The public is allowed to release chemicals remotely, which will result in Deepak's death. Deepak's father hires hackers to stop this. Deepak is located, and when his father breaks open the glass to release him, the chemicals are combined and Deepak is killed. In the meantime, Subhash warns Saarangan to check on his teenage daughter's safety. Saarangan panics but is relieved when he finds her to be safe. Saarangan realises his hypocrisy and changes his corrupt mind and decides to support Subhash to fight for justice for the victims of the boys. Abhijit's father, Sanjay, has Subhash released from custody, intending to make a deal.

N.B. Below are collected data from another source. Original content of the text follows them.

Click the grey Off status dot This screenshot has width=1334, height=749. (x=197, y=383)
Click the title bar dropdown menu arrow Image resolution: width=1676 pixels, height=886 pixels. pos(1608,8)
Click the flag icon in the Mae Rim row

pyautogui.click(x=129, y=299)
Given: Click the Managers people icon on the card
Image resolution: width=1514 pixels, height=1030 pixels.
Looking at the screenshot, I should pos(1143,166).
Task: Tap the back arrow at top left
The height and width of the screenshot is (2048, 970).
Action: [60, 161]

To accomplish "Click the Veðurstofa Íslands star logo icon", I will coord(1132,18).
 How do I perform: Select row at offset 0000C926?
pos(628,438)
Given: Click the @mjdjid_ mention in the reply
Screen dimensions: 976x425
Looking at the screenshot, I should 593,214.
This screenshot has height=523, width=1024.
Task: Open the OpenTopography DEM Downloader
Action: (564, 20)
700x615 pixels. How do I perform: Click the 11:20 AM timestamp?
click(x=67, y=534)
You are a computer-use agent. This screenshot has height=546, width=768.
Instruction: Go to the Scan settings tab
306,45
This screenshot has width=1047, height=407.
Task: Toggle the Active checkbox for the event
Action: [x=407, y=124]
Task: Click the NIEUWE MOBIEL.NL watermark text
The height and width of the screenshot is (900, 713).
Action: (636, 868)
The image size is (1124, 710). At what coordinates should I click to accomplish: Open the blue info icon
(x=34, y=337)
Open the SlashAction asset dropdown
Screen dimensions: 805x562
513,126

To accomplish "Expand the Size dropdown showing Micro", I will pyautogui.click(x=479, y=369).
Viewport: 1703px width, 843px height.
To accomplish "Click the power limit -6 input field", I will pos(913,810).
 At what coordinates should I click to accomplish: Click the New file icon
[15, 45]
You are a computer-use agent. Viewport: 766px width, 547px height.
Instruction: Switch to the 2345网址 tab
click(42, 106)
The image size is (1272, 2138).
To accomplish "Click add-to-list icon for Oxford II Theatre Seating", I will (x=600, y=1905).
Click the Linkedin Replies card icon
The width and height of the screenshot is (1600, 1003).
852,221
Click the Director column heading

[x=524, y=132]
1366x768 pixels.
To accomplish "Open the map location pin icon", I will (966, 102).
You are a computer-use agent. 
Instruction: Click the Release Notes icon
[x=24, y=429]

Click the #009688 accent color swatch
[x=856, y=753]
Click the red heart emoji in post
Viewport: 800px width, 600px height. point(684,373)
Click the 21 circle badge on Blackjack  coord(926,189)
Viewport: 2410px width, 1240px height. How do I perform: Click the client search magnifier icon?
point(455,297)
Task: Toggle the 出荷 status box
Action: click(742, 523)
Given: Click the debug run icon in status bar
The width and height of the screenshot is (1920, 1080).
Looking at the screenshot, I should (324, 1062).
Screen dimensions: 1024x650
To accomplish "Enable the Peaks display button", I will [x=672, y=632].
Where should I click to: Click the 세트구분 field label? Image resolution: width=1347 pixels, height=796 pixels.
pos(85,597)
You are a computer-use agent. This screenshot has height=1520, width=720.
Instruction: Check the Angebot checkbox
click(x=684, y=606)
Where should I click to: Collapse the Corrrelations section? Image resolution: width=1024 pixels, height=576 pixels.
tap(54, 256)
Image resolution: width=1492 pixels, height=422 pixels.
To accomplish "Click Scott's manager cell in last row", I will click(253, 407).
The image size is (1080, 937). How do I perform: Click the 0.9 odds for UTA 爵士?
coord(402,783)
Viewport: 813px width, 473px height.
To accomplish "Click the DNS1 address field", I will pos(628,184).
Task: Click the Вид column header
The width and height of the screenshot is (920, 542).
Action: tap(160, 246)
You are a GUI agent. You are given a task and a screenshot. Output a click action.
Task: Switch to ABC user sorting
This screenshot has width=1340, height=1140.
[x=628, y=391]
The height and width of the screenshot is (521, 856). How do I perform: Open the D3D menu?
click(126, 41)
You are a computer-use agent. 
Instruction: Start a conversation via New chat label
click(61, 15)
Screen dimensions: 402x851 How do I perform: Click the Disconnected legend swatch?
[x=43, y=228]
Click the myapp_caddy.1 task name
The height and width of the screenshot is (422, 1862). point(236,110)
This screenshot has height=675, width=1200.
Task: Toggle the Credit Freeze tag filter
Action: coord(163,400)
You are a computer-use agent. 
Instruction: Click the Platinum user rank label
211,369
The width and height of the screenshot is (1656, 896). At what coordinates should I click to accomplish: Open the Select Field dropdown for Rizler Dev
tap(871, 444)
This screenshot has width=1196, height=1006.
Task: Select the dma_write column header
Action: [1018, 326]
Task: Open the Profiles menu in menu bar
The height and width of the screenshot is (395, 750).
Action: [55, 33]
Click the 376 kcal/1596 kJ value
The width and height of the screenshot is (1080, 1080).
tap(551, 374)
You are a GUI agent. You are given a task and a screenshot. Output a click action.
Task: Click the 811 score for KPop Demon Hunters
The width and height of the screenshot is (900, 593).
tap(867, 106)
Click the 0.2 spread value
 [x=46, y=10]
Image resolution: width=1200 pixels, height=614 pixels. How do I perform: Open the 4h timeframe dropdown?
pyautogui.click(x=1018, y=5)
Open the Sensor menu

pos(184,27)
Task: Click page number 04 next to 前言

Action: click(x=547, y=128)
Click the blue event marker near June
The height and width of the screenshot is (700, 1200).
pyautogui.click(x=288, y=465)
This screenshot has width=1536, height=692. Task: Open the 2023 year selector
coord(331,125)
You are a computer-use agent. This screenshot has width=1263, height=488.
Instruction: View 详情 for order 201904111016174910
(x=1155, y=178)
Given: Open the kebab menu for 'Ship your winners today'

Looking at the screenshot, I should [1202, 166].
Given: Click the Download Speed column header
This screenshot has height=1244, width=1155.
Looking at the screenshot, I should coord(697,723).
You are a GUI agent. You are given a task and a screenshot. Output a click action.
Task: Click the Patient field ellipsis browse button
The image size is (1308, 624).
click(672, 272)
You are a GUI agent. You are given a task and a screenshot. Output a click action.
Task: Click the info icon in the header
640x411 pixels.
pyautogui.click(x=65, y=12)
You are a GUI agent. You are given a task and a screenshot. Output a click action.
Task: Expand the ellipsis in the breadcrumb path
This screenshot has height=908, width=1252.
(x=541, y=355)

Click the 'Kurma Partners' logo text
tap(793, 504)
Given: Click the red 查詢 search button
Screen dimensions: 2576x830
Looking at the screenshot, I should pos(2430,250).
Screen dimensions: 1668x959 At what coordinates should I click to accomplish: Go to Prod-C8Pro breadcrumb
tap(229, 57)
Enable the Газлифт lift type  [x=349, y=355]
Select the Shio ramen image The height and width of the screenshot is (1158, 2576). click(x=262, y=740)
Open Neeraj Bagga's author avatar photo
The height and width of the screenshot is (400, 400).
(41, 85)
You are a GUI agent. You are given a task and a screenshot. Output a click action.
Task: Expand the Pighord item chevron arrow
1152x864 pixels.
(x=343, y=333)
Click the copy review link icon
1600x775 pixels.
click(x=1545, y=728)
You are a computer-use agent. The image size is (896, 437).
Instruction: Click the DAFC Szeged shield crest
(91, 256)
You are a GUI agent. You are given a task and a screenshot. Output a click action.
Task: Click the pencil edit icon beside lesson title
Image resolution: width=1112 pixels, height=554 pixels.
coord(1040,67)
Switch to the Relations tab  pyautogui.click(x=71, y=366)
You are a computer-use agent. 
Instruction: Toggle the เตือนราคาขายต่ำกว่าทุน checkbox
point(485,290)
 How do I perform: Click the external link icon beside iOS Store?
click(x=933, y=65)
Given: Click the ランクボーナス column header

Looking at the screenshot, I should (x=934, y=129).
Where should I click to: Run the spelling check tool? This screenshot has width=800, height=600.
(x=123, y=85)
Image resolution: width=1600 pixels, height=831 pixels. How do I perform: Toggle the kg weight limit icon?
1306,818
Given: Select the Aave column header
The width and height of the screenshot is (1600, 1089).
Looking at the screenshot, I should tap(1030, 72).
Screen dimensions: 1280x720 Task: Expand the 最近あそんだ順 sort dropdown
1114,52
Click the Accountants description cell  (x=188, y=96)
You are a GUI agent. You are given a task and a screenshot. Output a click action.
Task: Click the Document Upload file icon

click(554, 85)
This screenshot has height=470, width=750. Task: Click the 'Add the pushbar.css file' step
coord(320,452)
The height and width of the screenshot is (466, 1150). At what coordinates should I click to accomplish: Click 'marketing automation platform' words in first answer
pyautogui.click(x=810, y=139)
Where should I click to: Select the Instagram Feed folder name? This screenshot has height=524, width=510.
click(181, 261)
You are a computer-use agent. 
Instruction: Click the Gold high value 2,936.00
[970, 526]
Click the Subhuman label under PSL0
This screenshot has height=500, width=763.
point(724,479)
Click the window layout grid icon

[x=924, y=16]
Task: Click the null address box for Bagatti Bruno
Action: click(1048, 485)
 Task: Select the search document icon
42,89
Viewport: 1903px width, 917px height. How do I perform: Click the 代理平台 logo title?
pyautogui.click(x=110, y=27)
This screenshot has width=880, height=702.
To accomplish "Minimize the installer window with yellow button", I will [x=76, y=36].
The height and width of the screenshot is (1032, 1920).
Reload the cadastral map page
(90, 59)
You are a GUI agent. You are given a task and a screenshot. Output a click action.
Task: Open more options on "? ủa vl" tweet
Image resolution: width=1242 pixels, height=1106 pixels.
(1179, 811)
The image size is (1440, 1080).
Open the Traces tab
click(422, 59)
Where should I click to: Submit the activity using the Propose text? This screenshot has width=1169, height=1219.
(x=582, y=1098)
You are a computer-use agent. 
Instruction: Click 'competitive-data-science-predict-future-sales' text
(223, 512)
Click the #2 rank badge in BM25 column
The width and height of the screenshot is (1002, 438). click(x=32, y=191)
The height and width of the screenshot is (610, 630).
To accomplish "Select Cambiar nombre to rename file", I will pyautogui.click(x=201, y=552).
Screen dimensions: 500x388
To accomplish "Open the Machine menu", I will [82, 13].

Subhash kidnaps Abhijit and dangles him from a rope at a great height; he threatens to publicise the recovered video evidence of the boys' crimes, thereby ruining Sanjay and his reputation. Sanjay is given a chance to prevent this by shutting down a computer, but he would have to let go of the rope. Sanjay does so, and lets his son fall to his death to preserve his reputation. One year later, Subhash has now cleared the Civil Services Exam and has become an IPS officer, and continues to murder unconvictable lawbreakers to serve justice.

== Production ==
In December 2017, Ravi Mohan announced on social media that his 23rd film would be an action-thriller titled Adanga Maru by first-time director Karthik Thangavel. Filming began the same day. Raashii Khanna was announced as the female lead, this being her second Tamil film after Imaikkaa Nodigal (2018). Stunt choreographer Stun Siva's son, Kevin Kumar, made his debut as a stunt choreographer in this film. Filming was almost completed in May 2018.

== Soundtrack ==
The soundtrack was composed by Sam C. S. The audio rights were acquired by Sony Music in August 2018. The first single "Aangu Vangu" was released on 10 September 2018. The complete album was released on 6 October 2018.

Track listing
| No. | Title | Singers | Length |
|---|---|---|---|
| 1. | "Aangu Vaangu" | Sam C. S., Mukesh Mohamed, M. L. R. Karthikeyan | 4:26 |
| 2. | "Saayaali" | Sathyaprakash Dharmar, Chinmayi | 5:15 |
| 3. | "Pachai Dhrogangal" | Haricharan | 3:46 |
| 4. | "Kaar Irul" | Sivam | 3:07 |
| Total length: |  |  | 17:34 |

== Release and reception ==
Adanga Maru was released on 21 December 2018. Thinkal Menon of The Times of India rated it 3 out of 5, saying, "Adanga Maru has a routine plot, but the treatment makes it fast-paced and interesting." Srinivasan Ramanujam of The Hindu wrote, "thanks to its speedy screenplay, Adanga Maru finishes as a fairly engaging watch." Janani K of India Today wrote, "Debutant director Karthik Thangavel's Adanga Maru starring Jayam Ravi could have been a flawless cop thriller, but it misses the mark by a few inches." Antara Chakraborthy of The Indian Express wrote, "A more nuanced, well thought-out storyline with better CGI could have definitely elevated the revenge saga. Adanga Maru is strictly a one-time watch".